I’m in the studio this week, laying tracks for the audible recording of And Life Comes Back.
I’m kind of having a crazy great time with this process.
And it’s a wholly separate something, this business of listening to myself tell the story. It’s one thing to see it on the screen, another to see it in the bound book, and a third other thing to tell it in a conversation. But it’s yet another process to read my own words aloud in a sound booth with technology that makes me sound like a real, live professional.
I’m working with a team of two men who are seriously brilliant and know their stuff.
Trey is my project director through Merge Media. He reads along with me and stops me when I say things like ipad instead of ipod, stiffness instead of stillness, or the present tense of read instead of the past tense (which I think we should all agree is a general flaw in the creation of the English language). It’s fascinating to me the little tricks my mind plays, the words it reads differently when it’s all right there in front of me in black and white and my own words.
Jeff is our audio engineer, and he listens and corrects any interference from things I didn’t know made noise in an otherwise soundless vacuum, like the cellular data mode on my phone even though I’m not using it and it’s in another room. And he can also do magical things like erasing the sound of a tiny spit bubble popping in my throat in the middle of a word.
(Step inside a sound booth to become intimately acquainted with your own mouth noises, my friends.)

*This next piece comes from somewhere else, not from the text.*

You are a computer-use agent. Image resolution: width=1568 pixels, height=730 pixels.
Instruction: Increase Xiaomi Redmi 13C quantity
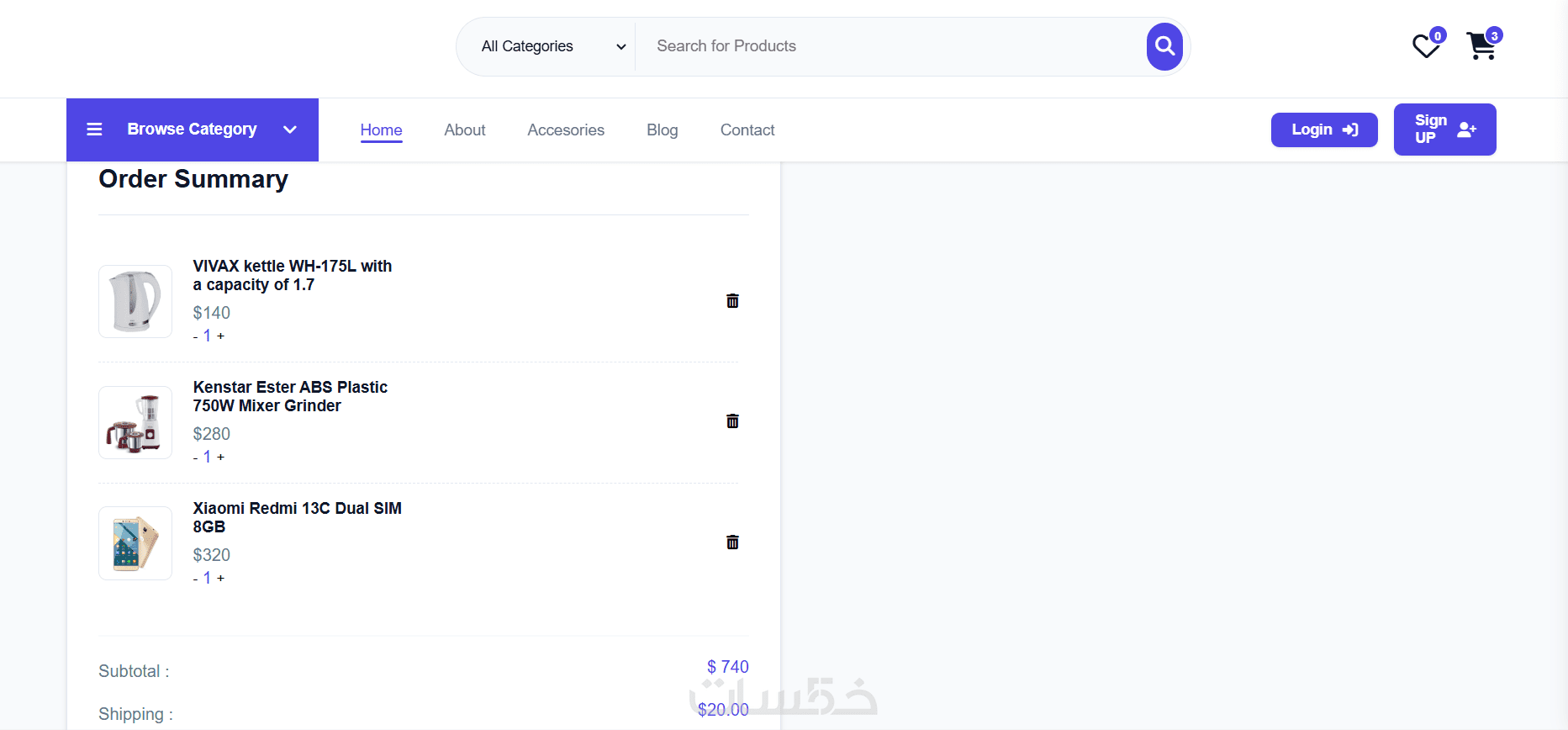221,578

There has been the potential for my own emotional breakdown at any given point in the recording studio, particularly as I read (past tense) Part I, the scenes of my life’s very unraveling. Or the retelling of a panic attack on the plane. Or conversations with Robb that happened so long ago, words I haven’t read since I spent a year writing them and another year editing them. And so it is no small thing to revisit these moments and tell the story again, to somehow stay emotionally engaged enough to tell the story well, and yet to remain distant enough to keep myself from losing the next three days in a valley of grief and remembering.

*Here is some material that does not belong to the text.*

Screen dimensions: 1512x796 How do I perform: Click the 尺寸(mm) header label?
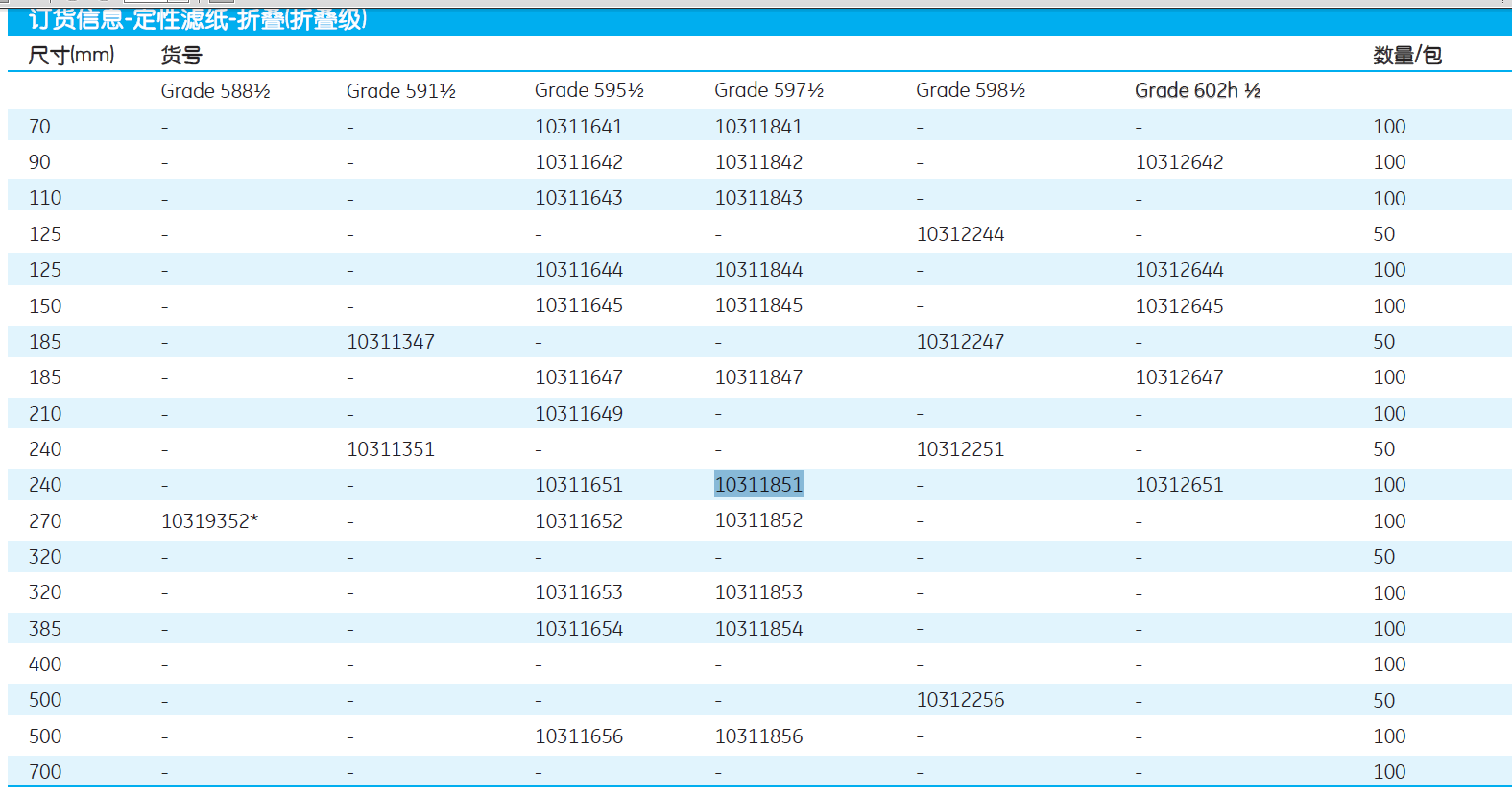(x=71, y=55)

I can’t really tell you how much I love the guys I’m working with, how thankful I am for these men who keep an eye on my heart, anticipate when momentum is good and when a break is better, and who stop to pray with me as we enter a scene that will be taxing for my heart. There’s no way I could do this without the right people on my team.
There have been some laughable moments, like when we had to rerecord a sentence where I had written the phrase “nor should he have had.” It turns out that’s a degree of grammatical correctness that’s only necessary on the page, and it’s not something a normal person would actually say verbally. Saying it sounds unnatural.
“Nor should he have had.” Try it.
We recorded it several ways…“Nor should he have HAD.” “Nor should he HAVE had.” “Nor should he have. Had.” “Nor should-he’ve had.” That one sounded too much like “shitty-of-head,” which gave me the giggles and slowed down the recording all together.
You know what else means the same thing? “Nor should he.”
And then there’s The Great Poinsettia Debate. Nothing has made me more aware of what I don’t know how to say than the promise to immortalize the wrong pronunciation n my own voice.
I stopped mid-sentence, and my pause is recorded somewhere in the digital tracks: “How fitting as well that Robb’s memorial service would be decorated with… wait. Can you guys tell me how to say that word?”
The guys referenced their iPhones and Google and Siri. My choices were ‘poin-setta’ or ‘poyn-sett-eeya,” or oddly “point-set-uh,” which I promptly nixed since there’s no t in the first syllable of the word, people. No t. But don’t feel bad if you pronounce the t. It’s come to my attention that I say poe-in-setta, for some reason. Do you see the debates I’ve subjected myself to?
You know what else means the same thing? “Red Christmas flower.”